Right after Psychocandy and pioneering that distortion, you immediately went with a quieter sound. Did that have any backlash? When you considered following up Psychocandy was that always how you imagined you’d do it?
At the time we just didn’t know what to do. There’s a two year gap between Psychocandy and Darklands and we just thought what next. There was a vibe in Britain at the time where people thought we shouldn’t ruin it and we should split up and just leave it at that. I thought, “Fuck that.” We want to make more records. But we were generally confused as to what direction to go it. We just knew we didn’t want to make Psychocandy 2 if you know what I mean. So we did something totally different, something that absolutely, unmistakably is NOT Psychocandy. So that was that one. Plus people were always talking about the guitar sound and not the songs, so we thought we should push the songs. That was the thinking really. It was also the bold thing to do. The easy thing to do would be to do another Psychocandy. And we did take a lot of flak for that at the time.
How were the songs written? Did you have your songs and he had his? Did you collaborate?
Well we never really wrote together. We would write together on the b-sides at the studio. He had his songs. And he was always more prolific than me. By the time we got to Darklands, he was in the driver’s seat and I was happy about that. For a long time, I thought as long as a good Mary Chain record is coming out, I don’t care who writes them.
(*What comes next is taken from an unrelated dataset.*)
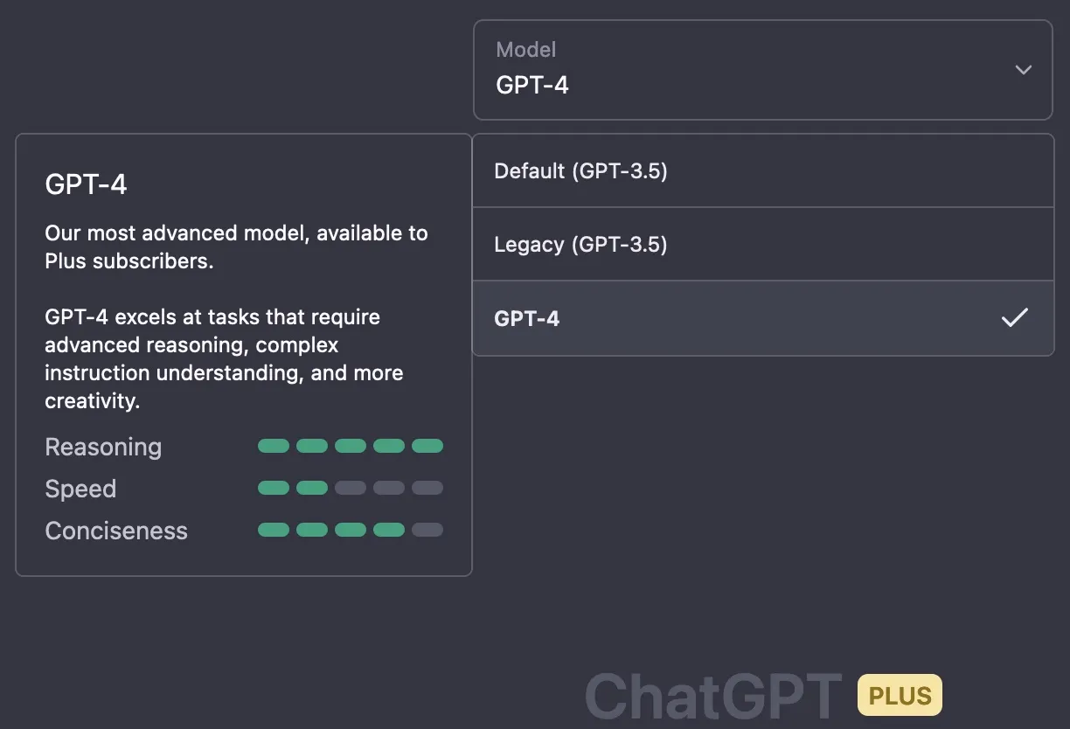Click the PLUS badge
Screen dimensions: 1070x729
point(900,695)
You guys released one song called “All Things Must Pass” back in 2008 with the tease of a potential forthcoming Mary Chain record. Is there one in the works?
We are closer now to making a new Mary Chain record than we ever were. When we got back together we just didn’t know where and how to record a new record. At that time my kids were quite young and I didn’t want to disappear for months on end to make a new album. Then there was also how to record it. William wanted to do it in a studio and I thought we should just make it ourselves with ProTools. Now my kids are a little older and its not as nightmarish as it once seemed. It’s looking good.
What do your children think of you music?
They’re still quite young. They are 8 and 12. They’ve gone from being quite embarrassed to—I wouldn’t say proud—but kind of getting that way. They don’t really get it. They came with me to a festival in Spain and they were astounded that anyone would ask for my autograph.